The day began by creating awareness about domestic violence with a purple ribbon tying ceremony at the hospital’s north entrance, the primary patient entrance. This event was held in partnership with Marine Corps Community Services (MCCS) Behavioral Health Branch, who provides prevention programs for the Tri-Command community in South Carolina, which includes Naval Hospital Beaufort, Marine Corps Recruit Depot Parris Island, and Marine Corps Air Station Beaufort.
“Our mission is to eradicate domestic violence and child abuse in the military community,” said Yucel Henderson, the education services specialist with the MCCS Behavioral Health Family Advocacy Program. “We coordinate prevention programs, workshops, trainings, and special events such as this for the entire Tri-Command.”
Additionally, MCCS has a victim advocate who can provide information, guidance, and support to victims of domestic violence in the Tri-Command. The victim advocate is on call 24 hours a day, and can be reached at 592-0646.
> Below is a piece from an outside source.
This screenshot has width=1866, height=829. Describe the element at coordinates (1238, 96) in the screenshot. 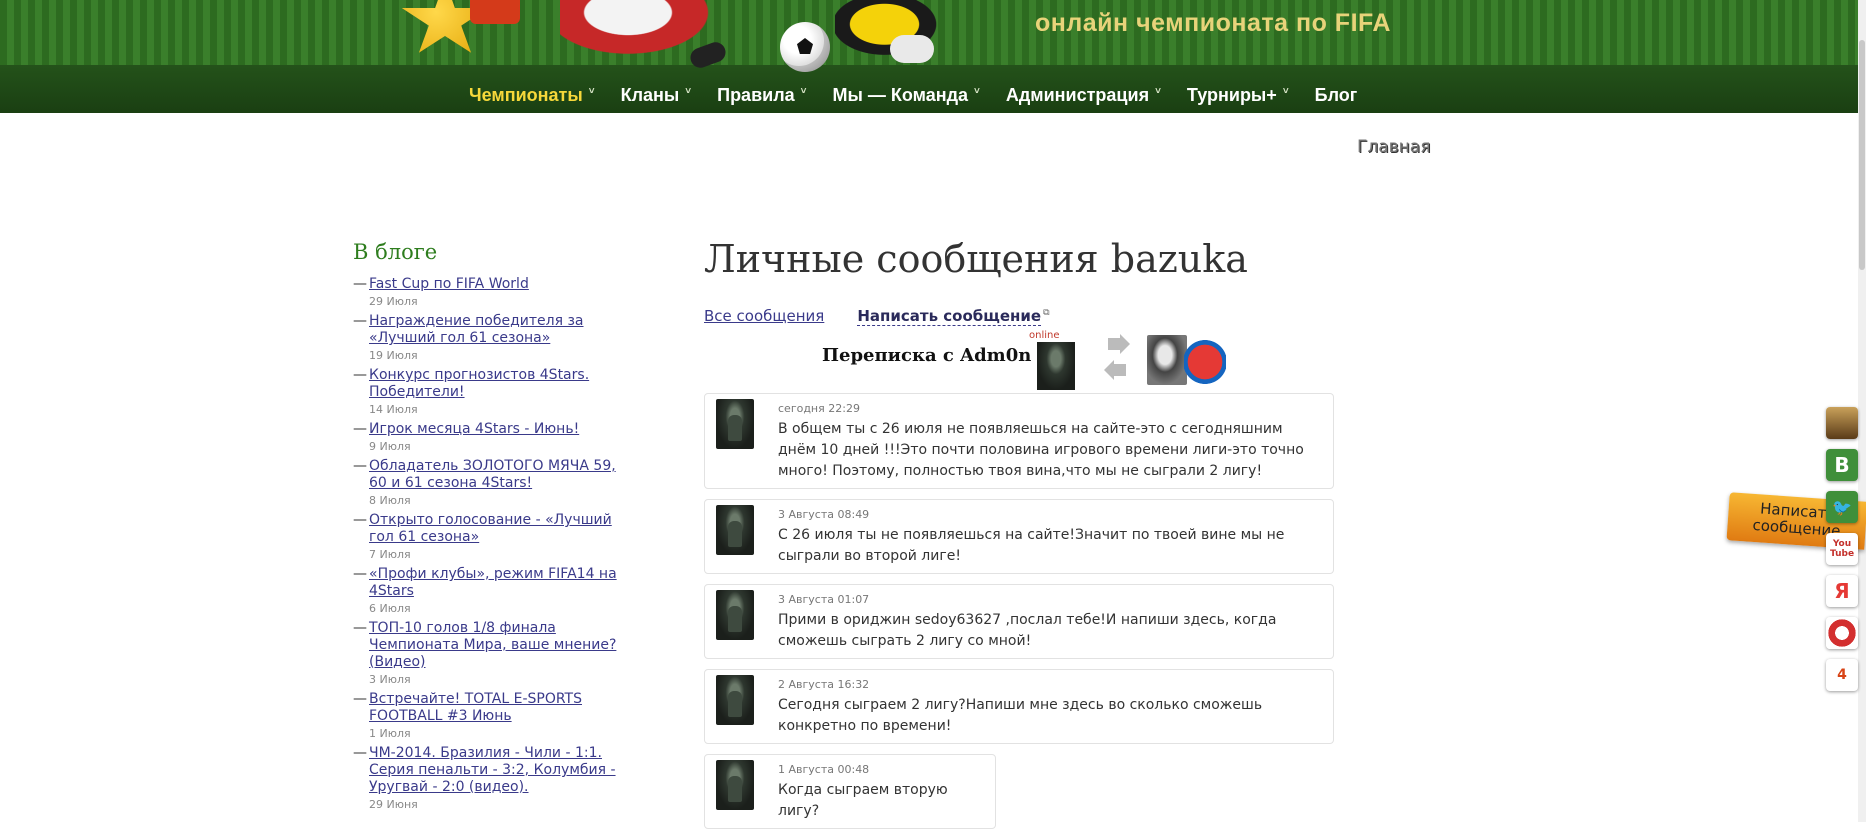

I see `nav-item-tournaments: Турниры+ ˅` at that location.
“Domestic violence statistics are staggering,” said Cmdr. Gregory Thier, Naval Hospital Beaufort’s director for medical services and a family practice physician, who delivered remarks. “One third of women are assaulted by a male partner during their lifetime and the majority of women killed in the United States die at the hands of someone they know.”
According to Thier, primary care providers are in a unique position to respond to victims of domestic violence. “The ongoing care we provide for our patients , the relationship we build over time with them, allows us to identify risk factors, signs of abuse, and then work to prevent and break the cycle of violence.”
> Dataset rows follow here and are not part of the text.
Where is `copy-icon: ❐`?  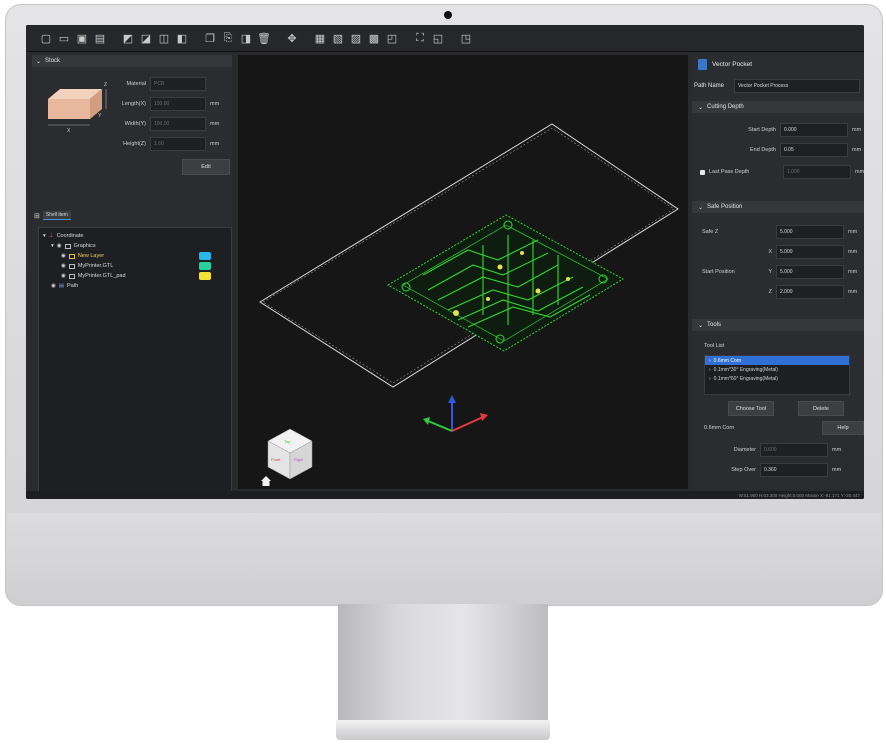 copy-icon: ❐ is located at coordinates (210, 38).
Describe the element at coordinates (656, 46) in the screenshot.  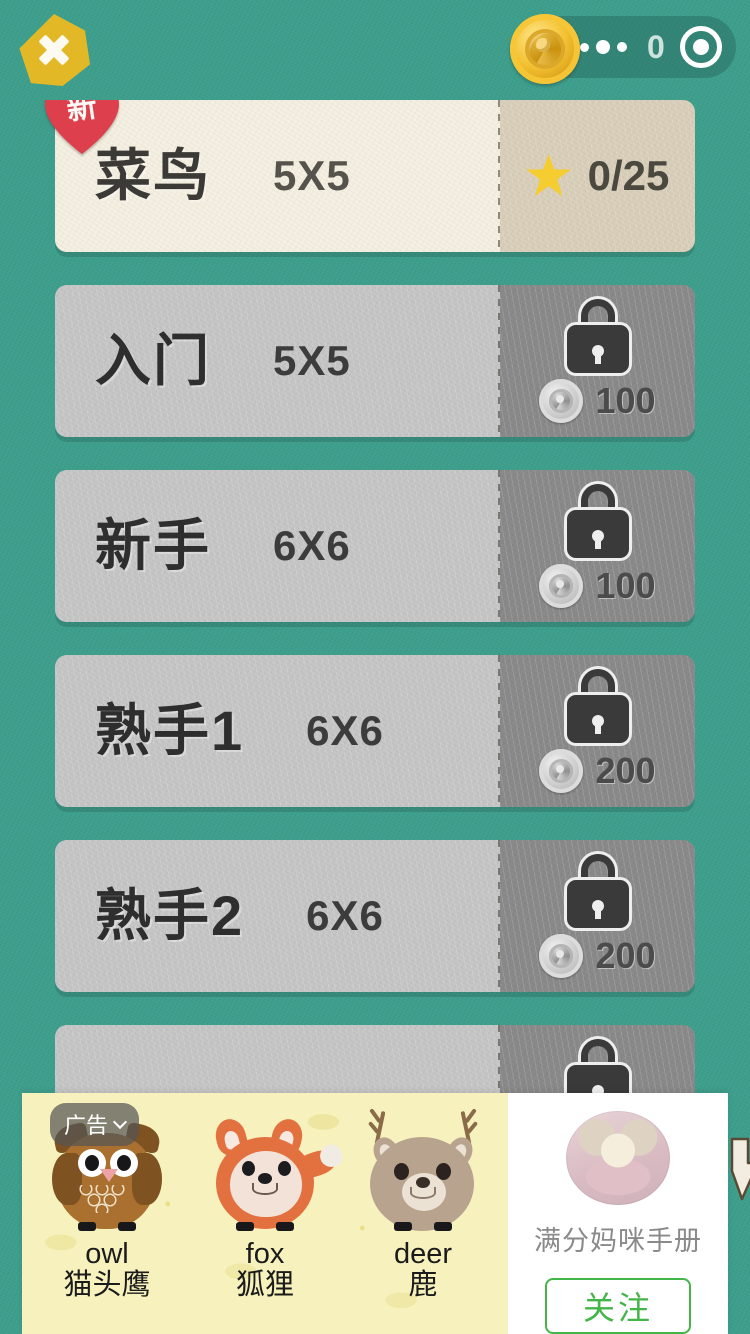
I see `coin-amount-label: 0` at that location.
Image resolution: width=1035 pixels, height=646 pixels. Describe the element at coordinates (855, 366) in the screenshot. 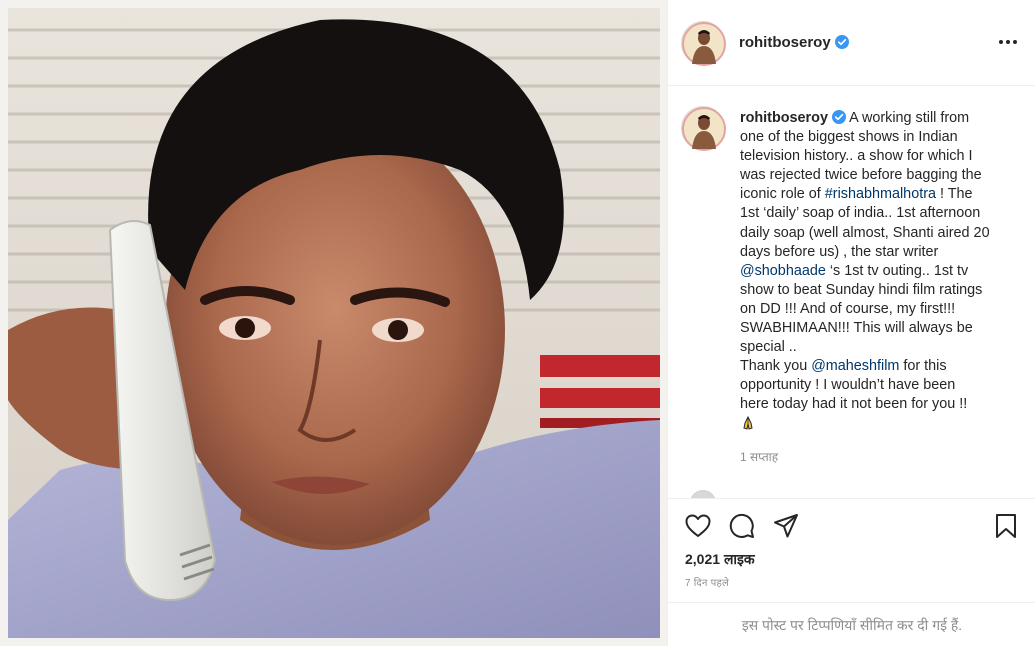

I see `mention-link: @maheshfilm` at that location.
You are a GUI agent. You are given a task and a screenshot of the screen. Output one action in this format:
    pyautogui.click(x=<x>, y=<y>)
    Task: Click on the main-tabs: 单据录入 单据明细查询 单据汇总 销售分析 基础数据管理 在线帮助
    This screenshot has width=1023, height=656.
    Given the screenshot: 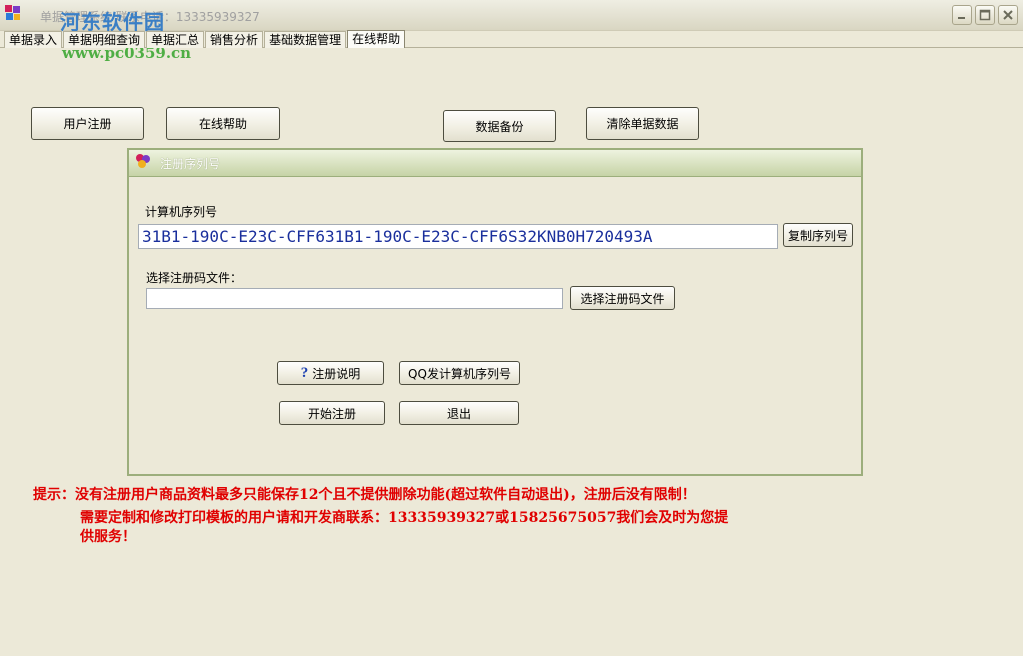 What is the action you would take?
    pyautogui.click(x=205, y=39)
    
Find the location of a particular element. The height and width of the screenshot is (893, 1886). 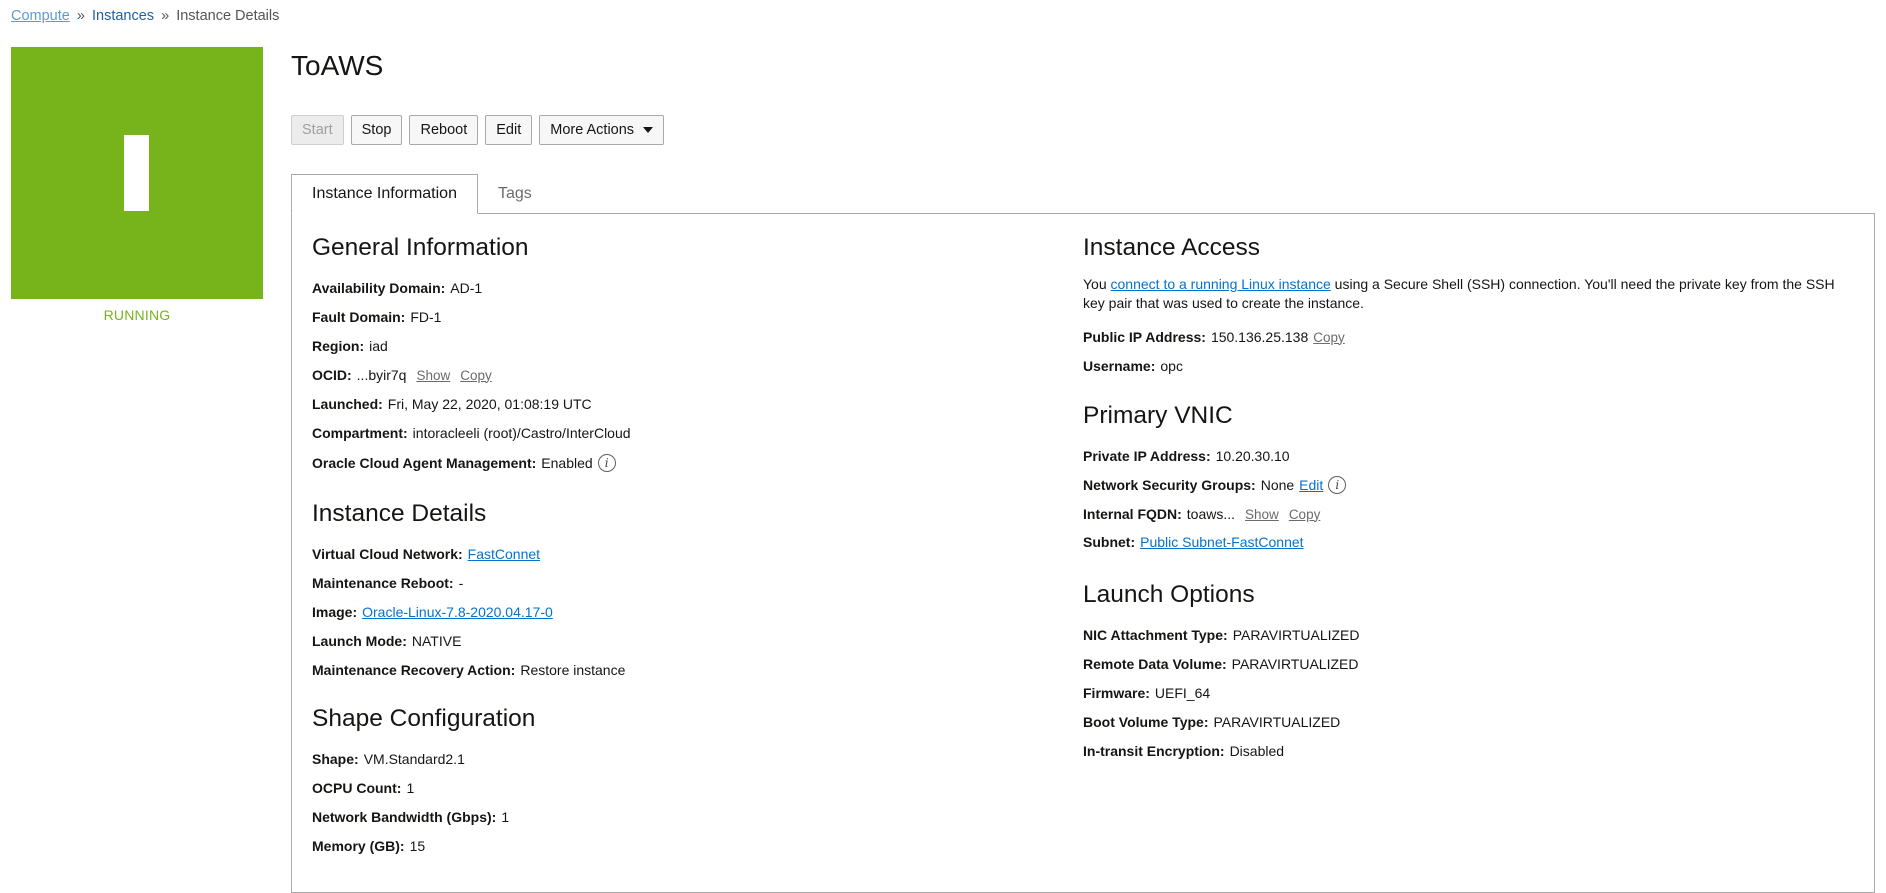

field-value: FD-1 is located at coordinates (426, 317).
Before lunch, staff at the naval hospital gathered to mark the start of Breast Health Awareness Month with a cake cutting ceremony and remarks from Capt. Joan Queen, the commanding officer of Naval Hospital Beaufort.
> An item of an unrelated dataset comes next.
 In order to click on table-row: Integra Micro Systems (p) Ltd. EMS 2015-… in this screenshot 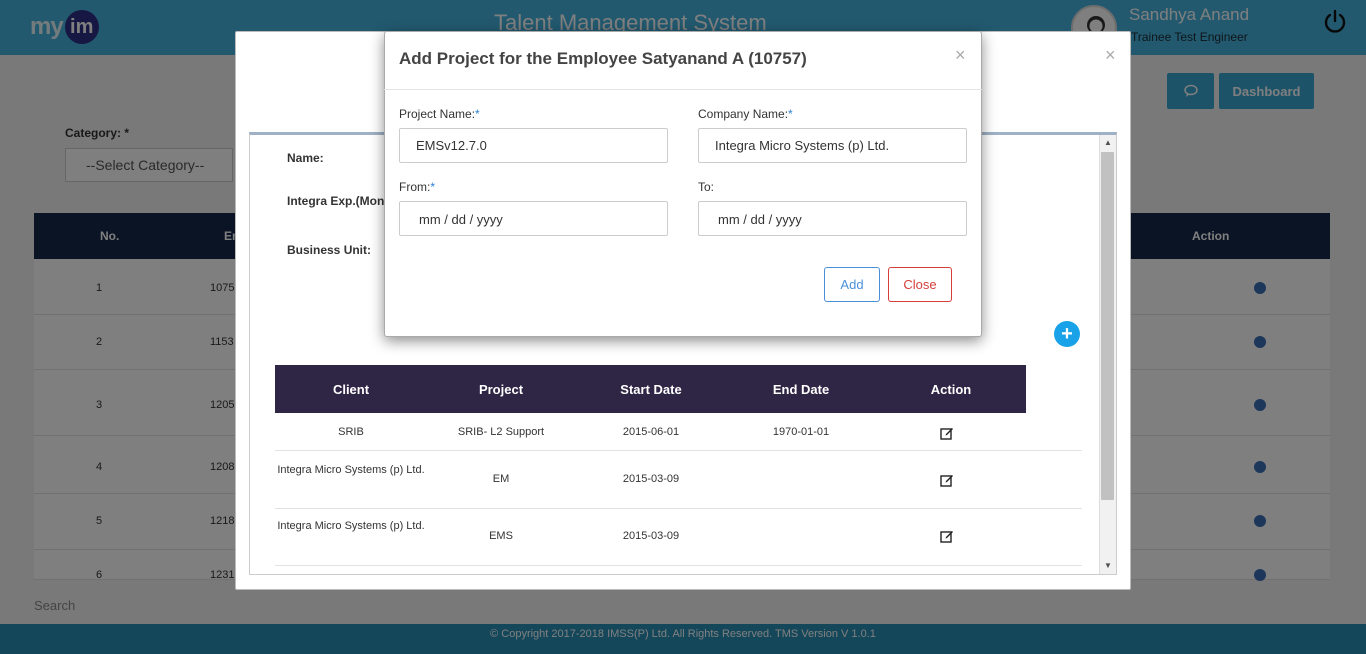, I will do `click(678, 538)`.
“Any woman, of any age, can be diagnosed with breast cancer,” Queen told staff and guests who gathered for the ceremony. “Not even men are immune from this disease. That is why it is so important to be aware of the signs and symptoms of breast cancer and make sure you are following your health care provider’s advice and being screened appropriately to include an annual mammogram beginning at the age of forty.”
A display containing breast health information was set up on the hospital’s quarterdeck by the breast health coordinator, Amy Luce, to educate patients and staff. Throughout the month, the Tri-Command will be hosting a variety of activities designed to keep breast health issues in the spotlight including a “Pink Walk” at the naval hospital on Oct. 25, starting at 11 a.m.
“While these two issues are vastly different, the one thing they have in common is the ability to diminish the readiness of our Sailors and Marines,” said Queen. “As a community, we need to educate ourselves about what can be done to prevent domestic violence and support its victims. As a community, we need to raise awareness about breast cancer and the need for early detection. Working together, we can keep our military families strong and healthy, physically and emotionally.”
Open since 1949, Naval Hospital Beaufort provides general medical, surgical, and emergency services to all active duty personnel, as well as retired military and family members residing in the Beaufort area, a total population of approximately 29,000 beneficiaries.